A corporate inversion is when a U.S. company is purchased by a foreign company. This allows a U.S. firm to reincorporate in a foreign country. The tax benefit is that the former U.S. corporation no longer needs to pay the U.S. corporate income tax on its foreign profits (it still must pay tax on every penny it earns in the United States).

At first glance, Bloomberg’s estimated $2.2 billion cost of inversions may seem large. Anyone with $2.2 billion in the bank would be a rich man. However, in the context of the U.S. economy ($16 trillion GDP) and the U.S. federal budget (nearly $4 trillion), $2.2 billion doesn’t seem like all that much anymore.

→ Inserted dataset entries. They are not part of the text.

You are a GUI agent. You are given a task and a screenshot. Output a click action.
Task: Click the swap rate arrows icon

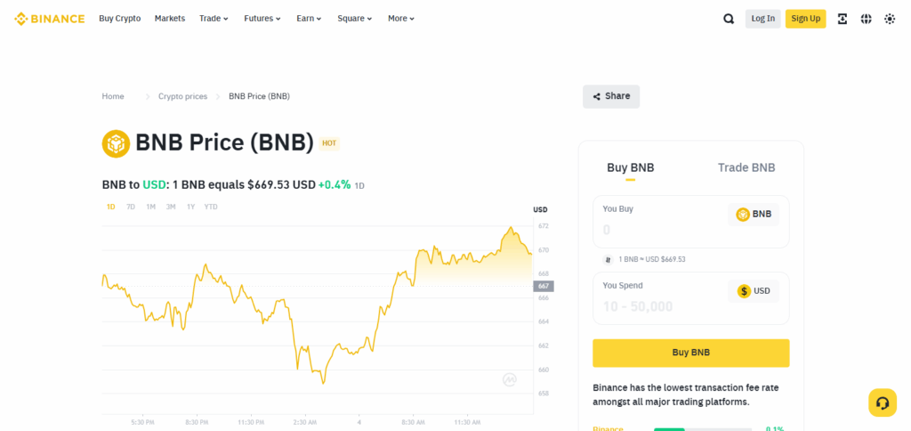pyautogui.click(x=609, y=259)
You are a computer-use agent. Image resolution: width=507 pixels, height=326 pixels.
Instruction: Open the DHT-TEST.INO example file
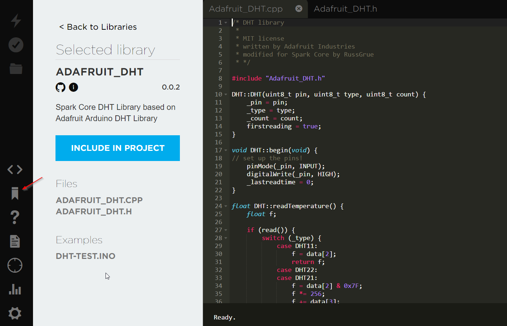(86, 256)
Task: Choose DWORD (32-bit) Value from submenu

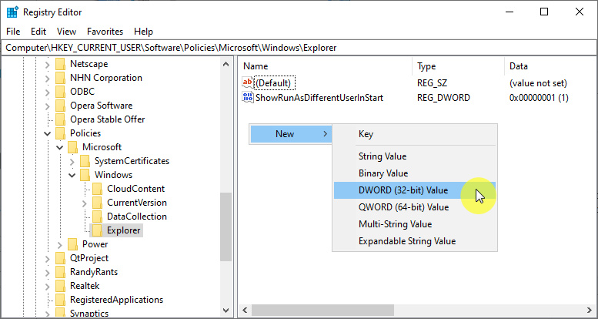Action: [403, 190]
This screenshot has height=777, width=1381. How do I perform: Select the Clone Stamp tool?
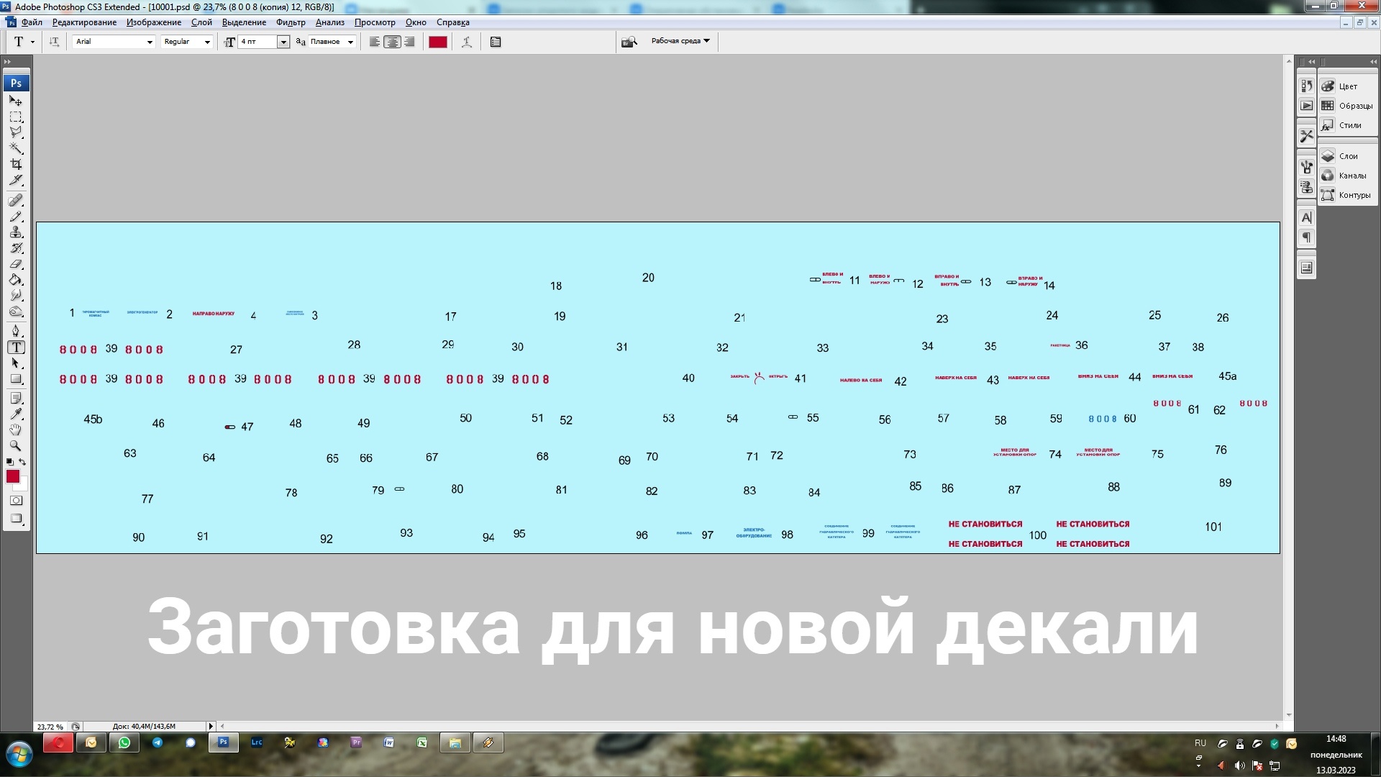click(x=16, y=232)
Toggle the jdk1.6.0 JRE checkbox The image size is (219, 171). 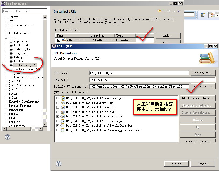click(59, 40)
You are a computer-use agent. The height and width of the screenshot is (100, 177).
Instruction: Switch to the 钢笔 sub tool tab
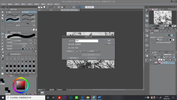click(13, 12)
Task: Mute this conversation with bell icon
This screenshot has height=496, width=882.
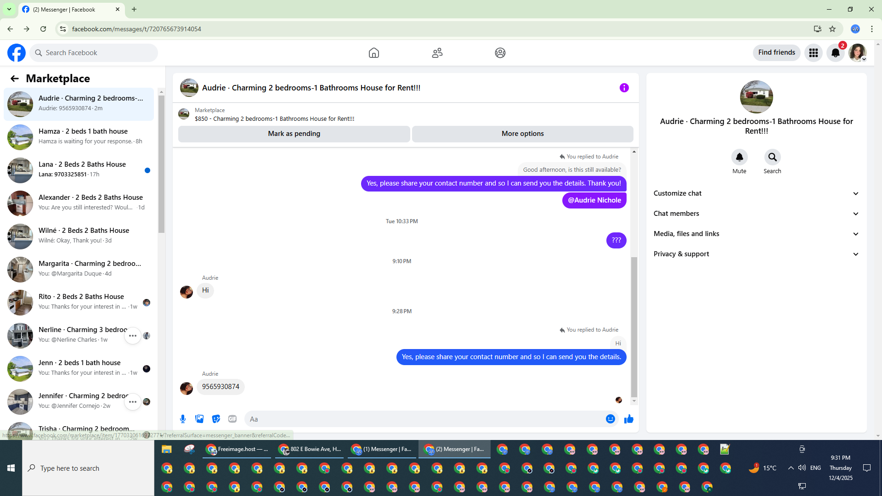Action: pyautogui.click(x=739, y=158)
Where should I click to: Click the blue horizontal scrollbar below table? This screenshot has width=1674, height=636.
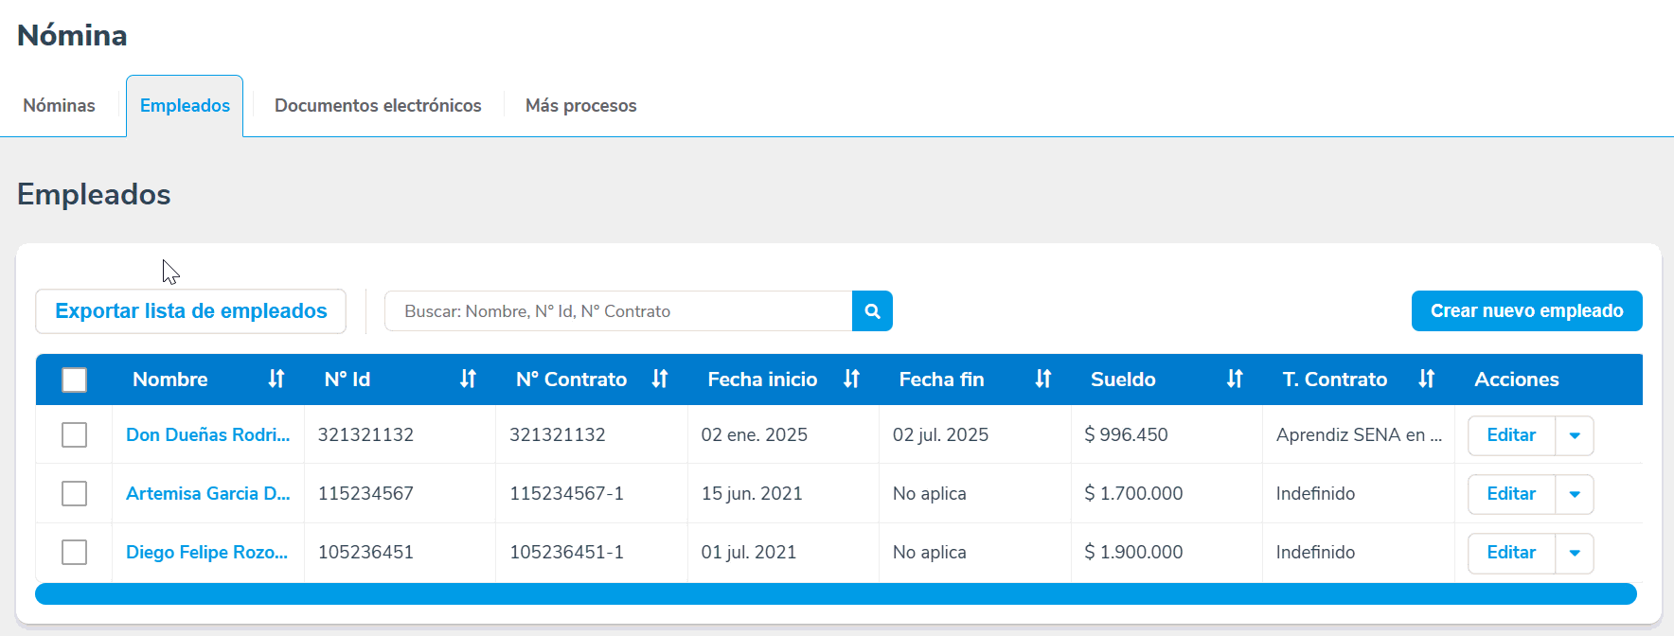pos(835,594)
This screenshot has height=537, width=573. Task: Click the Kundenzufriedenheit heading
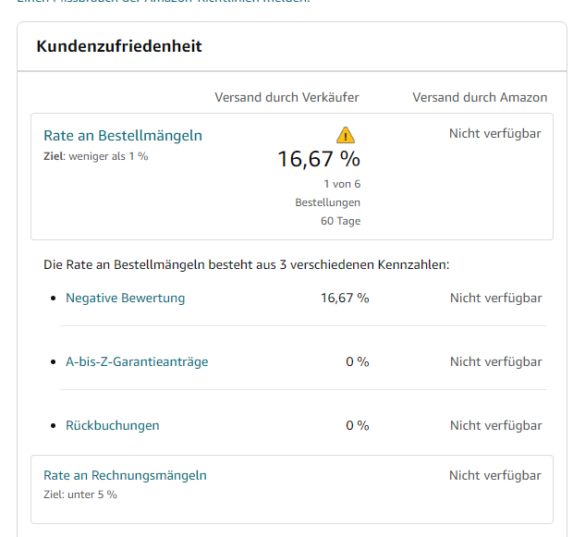click(119, 46)
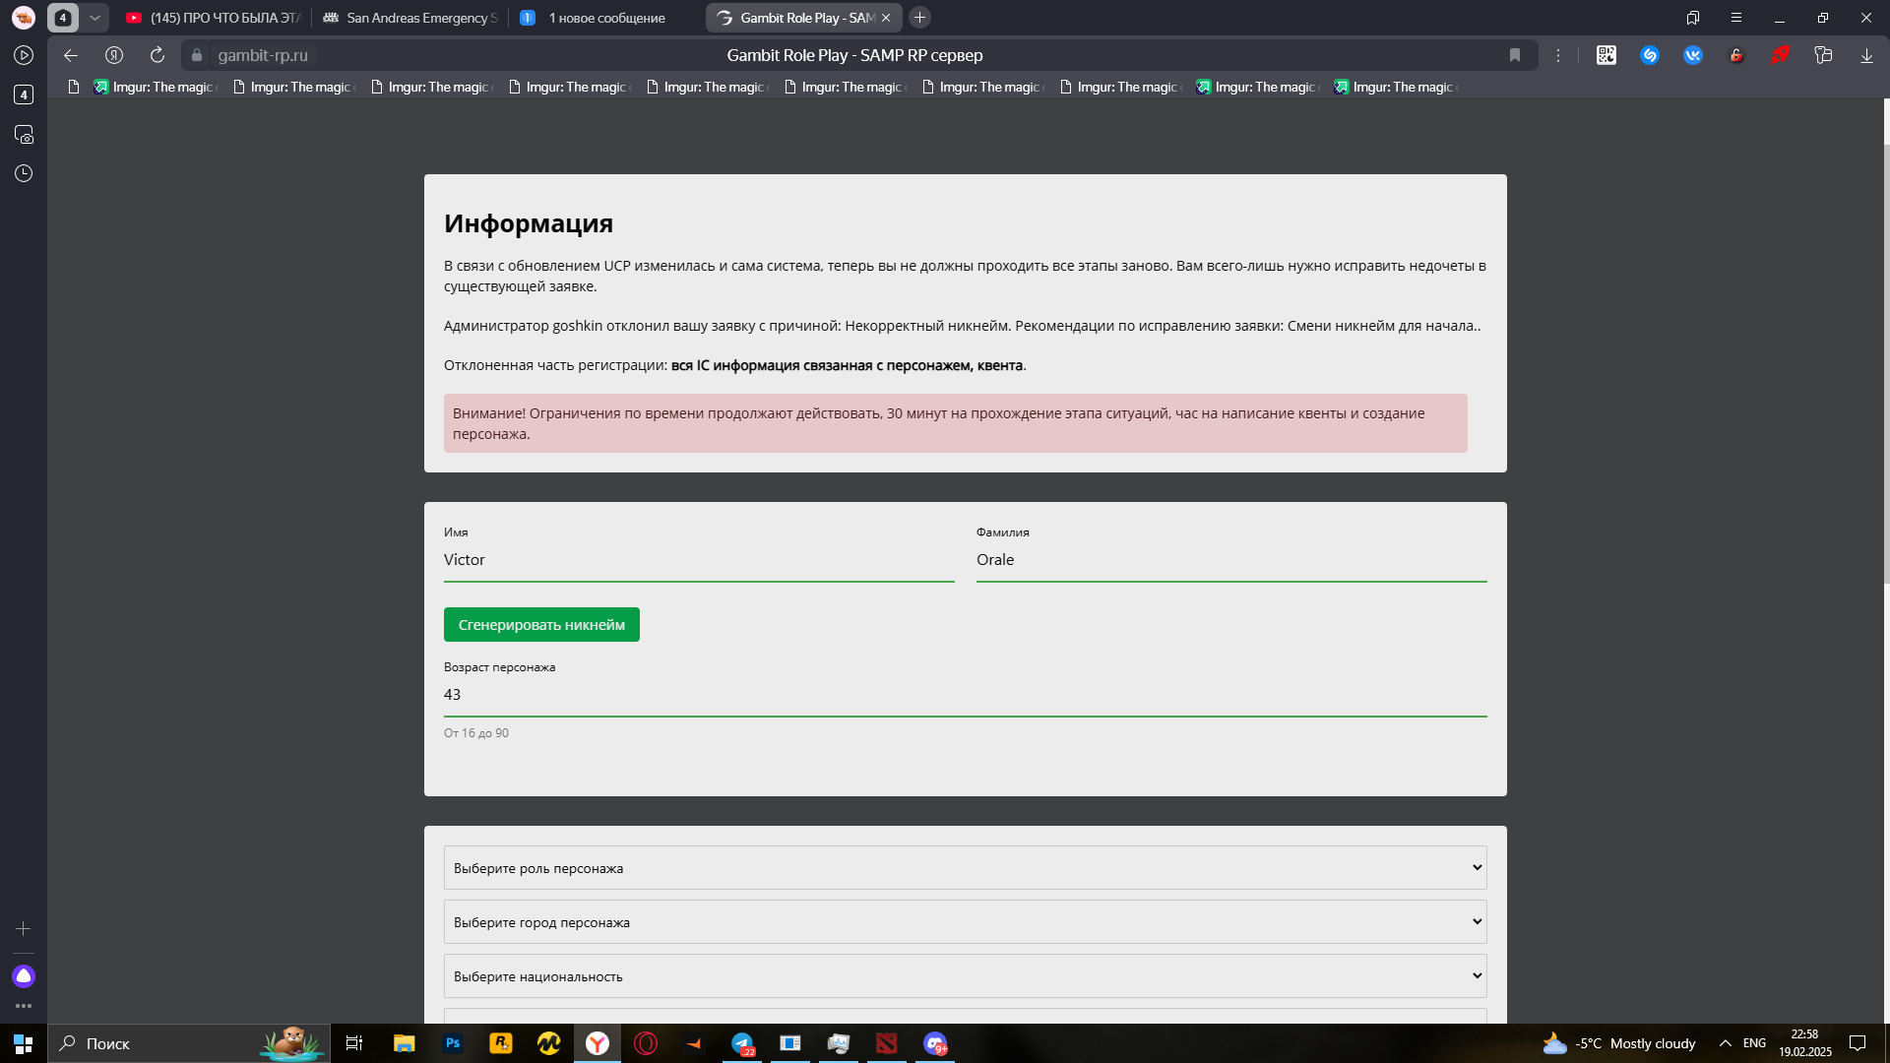This screenshot has width=1890, height=1063.
Task: Open the Alice assistant icon in sidebar
Action: [x=24, y=976]
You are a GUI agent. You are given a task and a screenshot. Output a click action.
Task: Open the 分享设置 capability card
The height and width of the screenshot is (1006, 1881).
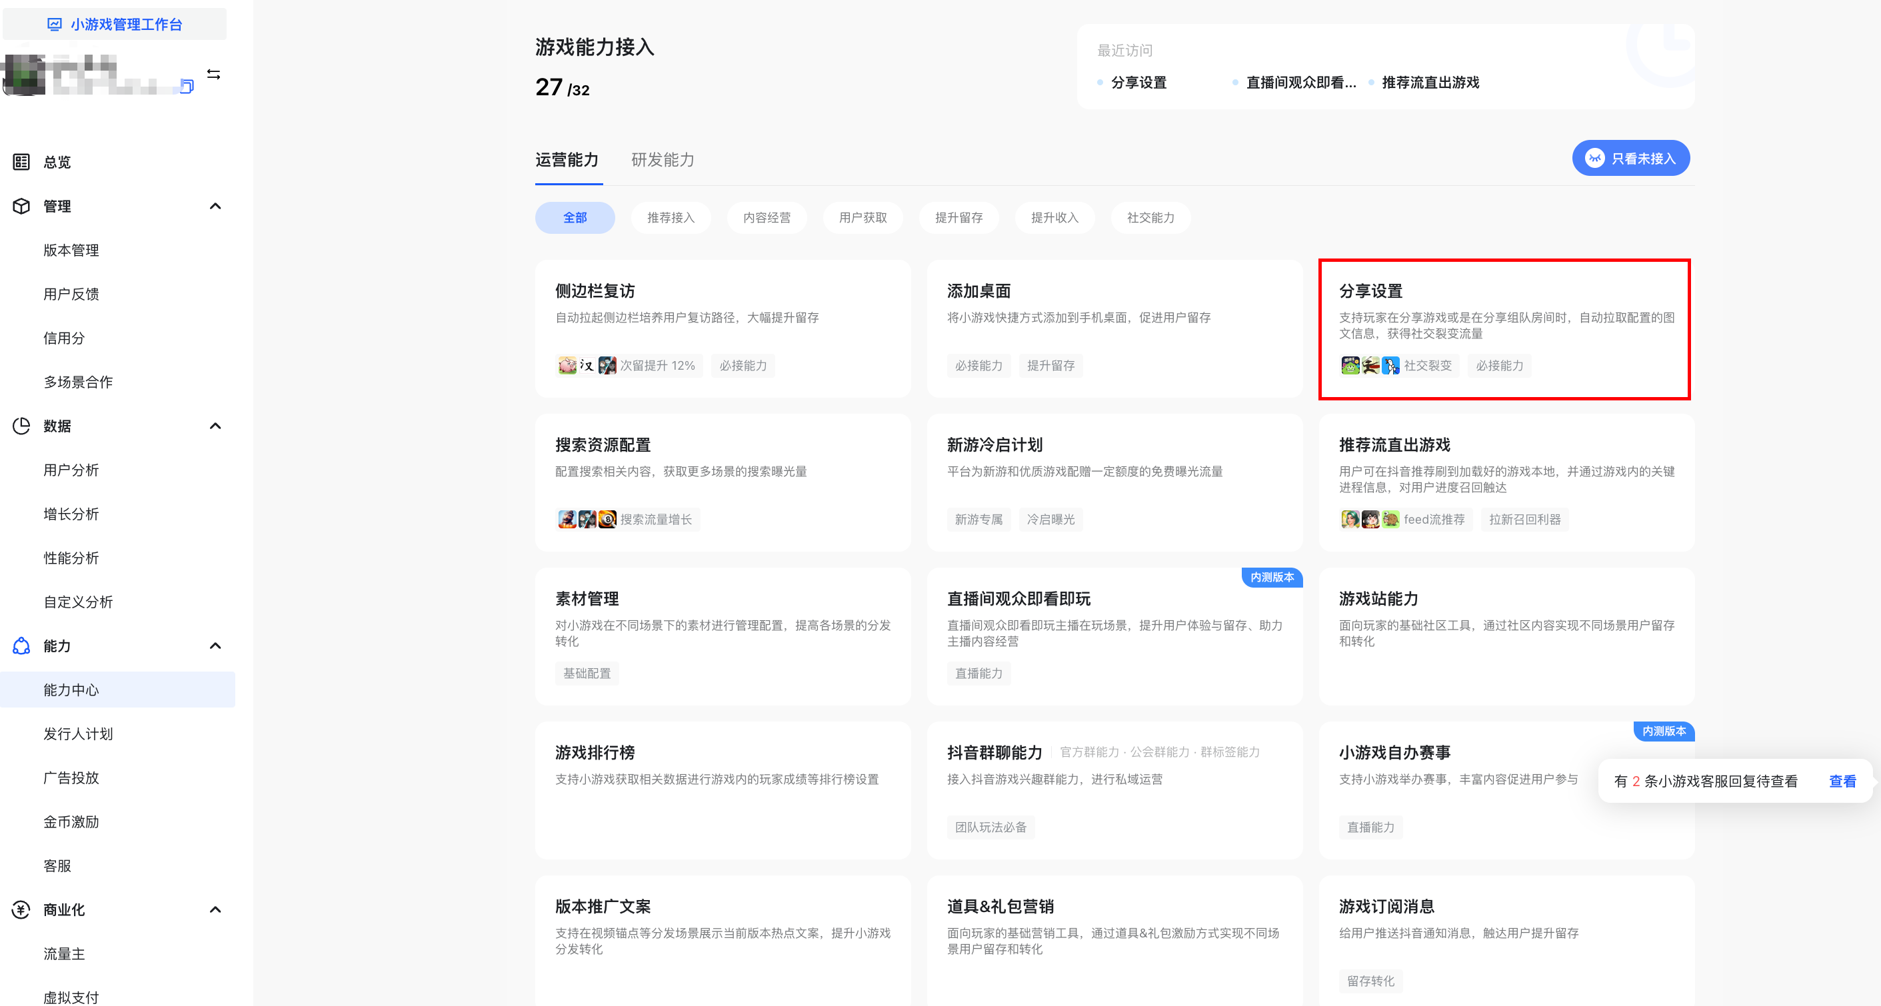tap(1504, 329)
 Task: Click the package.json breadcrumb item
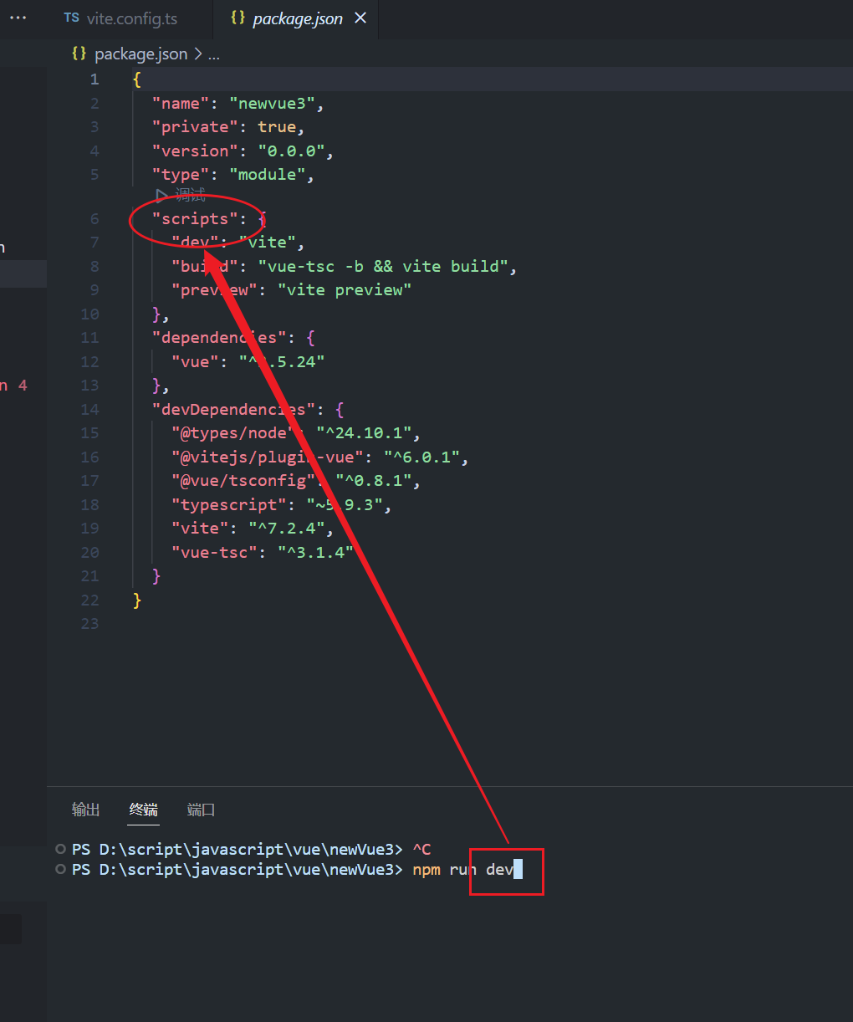(140, 54)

Even compared to how much the federal government is projected to raise in corporate tax revenue in fiscal year 2015, the cost of corporate tax inversions is small. According to the Office of Management and Budget (OMB), the federal government will raise $449 billion in corporate tax revenue in FY 2015, 200 times the amount the report says we will lose to inversions.

Going forward, the cost is similarly small. According to the JCT, the total cost of corporate tax inversions will be $19.5 over the next ten years. This is 0.4 percent of $4.5 trillion the corporate income tax will raise over the same period.

Just because corporate tax inversions are not a threat to the corporate tax base does not mean that they do not matter, though. Rather, corporate tax inversions are a sign that it is expensive for a multinational corporation to be based in the United States. Our worldwide corporate tax system makes the costly decision of reincorporating overseas more attractive than continuing to deal with the U.S.’s arcane international corporate tax rules.

This is a big problem for competitiveness given that corporations in most other nations throughout the world do not have to deal with worldwide taxation. Most countries today have territorial tax systems that completely exempt most of their corporation’s foreign income from domestic taxation.

More time should be spent discussing the underlying cause of inversions: The U.S.’s worldwide tax system is uncompetitive and the solution is moving towards a territorial tax system. Less time should be spent wringing our hands over their miniscule cost to the Treasury.